Sunday, January 4, 2015

Demolition

The past three days we stayed with my parents in Plumstead, to allow us to drive early in the morning down to Kommetjie, where we were pulling down our two timber cottages and an outhouse. It was a shame to pull down two standing, potentially useful structures, and we even wished we could live in them temporarily, but it would be worse to not to use an existing foundation. Demolition was pretty intense physical labour, and we so grateful on the third day when my dad, sister and some friends came to help us in the final push. 

We had big plans to rebuild the cottages as different outhouses for the farm, but almost immediately a neighbour came by to ask for them. We felt good about giving them to the neighbour, who promptly offered to build a henhouse for us. So we felt even better. He then offered us his male muscovy duck (yes, please!) and a few potbellied pigs (no, thank you!).

We got to meet a few more neighbours from further afield, as we'd offered the contents of the houses in exchange for help hauling trash, which turned out well. It felt a little like when we were getting rid of stuff in Boston- I wondered "do we need this?!" and was sometimes a little nervous to relinquish stuff, even "junk" ("Junk"=building materials for future projects!). The cottages were similarly hard for me. But it's likely they'd have rotted, rusted or been stolen before many of our plans came to fruition. Going through the stuff in the cottages was evidence of this: there were plenty of good clothes that had been left for so long that they'd gone moldy, been overgrown with grass (kikuyu grass is powerful stuff-- literally growing through clothing) and been rendered useless.

So we're now several steps closer to building.

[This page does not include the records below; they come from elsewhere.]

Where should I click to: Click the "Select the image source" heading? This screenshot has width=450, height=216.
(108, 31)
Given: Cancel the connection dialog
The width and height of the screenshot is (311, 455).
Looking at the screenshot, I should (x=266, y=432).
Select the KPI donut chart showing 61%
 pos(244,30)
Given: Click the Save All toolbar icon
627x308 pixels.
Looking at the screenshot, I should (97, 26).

The engineer comes next week to assess the foundation, and make recommendations on how to make it good enough for the house we're building.

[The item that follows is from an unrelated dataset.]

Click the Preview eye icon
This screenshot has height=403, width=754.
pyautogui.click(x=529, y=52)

Demolition: Not as easy as it looks: this photo is taken from the southeast, where our house will be, and faces the Northwest area of the farm. Our house will face North, and the front of the foundation will be a porch/sun room. For some reason this corner of the foundation wasn't completed, and is just wood.
Opening up the view.

The kids did not miss us while they were their grandparents. 



1 comment:

Nix said...

So exciting (and such hard work), it is already looking awesome though. Miss you, will you be in the office again soon?